Wednesday 3 February 2010

Wednesday 3rd Feb 2010.
Capital Studios. Wandsworth Plain, London SW18:

Property developer Minerva currently have a planning application at appeal stage for a large scale mixed use redevelopment of Wandsworth town centre involving the site of the old Youngs Brewery, a chunk of Buckholt Road and the land currently occupied by Capitol Television Studios. Collectively the scheme seems to be known as the Ram Brewery Development.

While bits of the brewery are to be saved and incorporated into the new plan, the flinty, brutish Capitol Studios is to be demolished which is, to an extent, a shame as parts of it have real character but, as a whole, the building does seem a bit of a mess... with an uncertain relationship to it's site and a pretty unresolved relationship between it's constituent parts (ie between the small scale entrance block and the large masses of the sound studios) and so I for one won't be mourning it unreservedly, should the wrecking ball swing...




Hard almost irridescent blue/red/black engineering bricks combine with rough(ish) concrete details and nicely modelled window reveals. And hey, isn't that another blue gate? Yes it is. So more proof that light blue is the only choice for your miscellaneous ironwork if you don't want to get laughed at by your brutalist architect friends.

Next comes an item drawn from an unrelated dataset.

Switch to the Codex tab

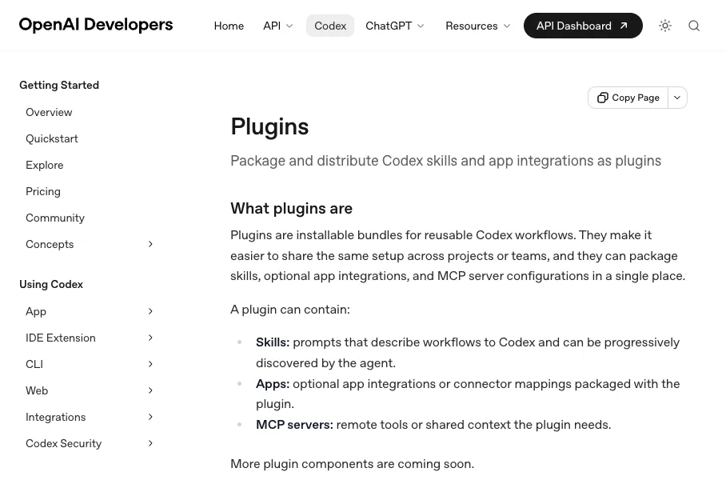pos(330,26)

Don't know how old the building is - would guess about 35yrs. If so this timber oriel window is bearing up well.




All the shots above are of the 'good' bit of the building, meaning the entrance/ reception block but if you wander round the site in search of more of the same...

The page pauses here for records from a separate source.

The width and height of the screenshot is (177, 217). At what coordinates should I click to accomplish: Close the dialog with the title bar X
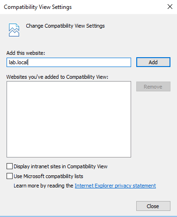coord(170,7)
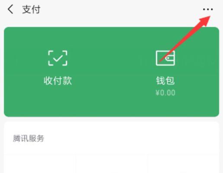Tap the 收付款 scan-frame icon
The height and width of the screenshot is (173, 223).
57,58
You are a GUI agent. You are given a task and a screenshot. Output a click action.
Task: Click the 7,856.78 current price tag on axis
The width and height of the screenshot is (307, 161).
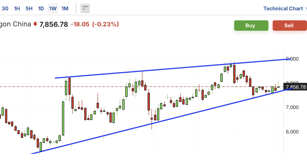click(x=295, y=87)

....things get a little bit less convincing.

And there are no other elevations (the opposite side of the building to that shown in the image above is completely blocked from view by other buildings)...apart from the one below which could be a scene straight out of Jarvis Cocker's grimy northern imagination.


Totally unrelated - other than being nearby to the Capital Studios site - a small plot which might otherwise have been used for fly-tipping has been made over with brick paving in a pleasing way to create a worthwhile bit of public space.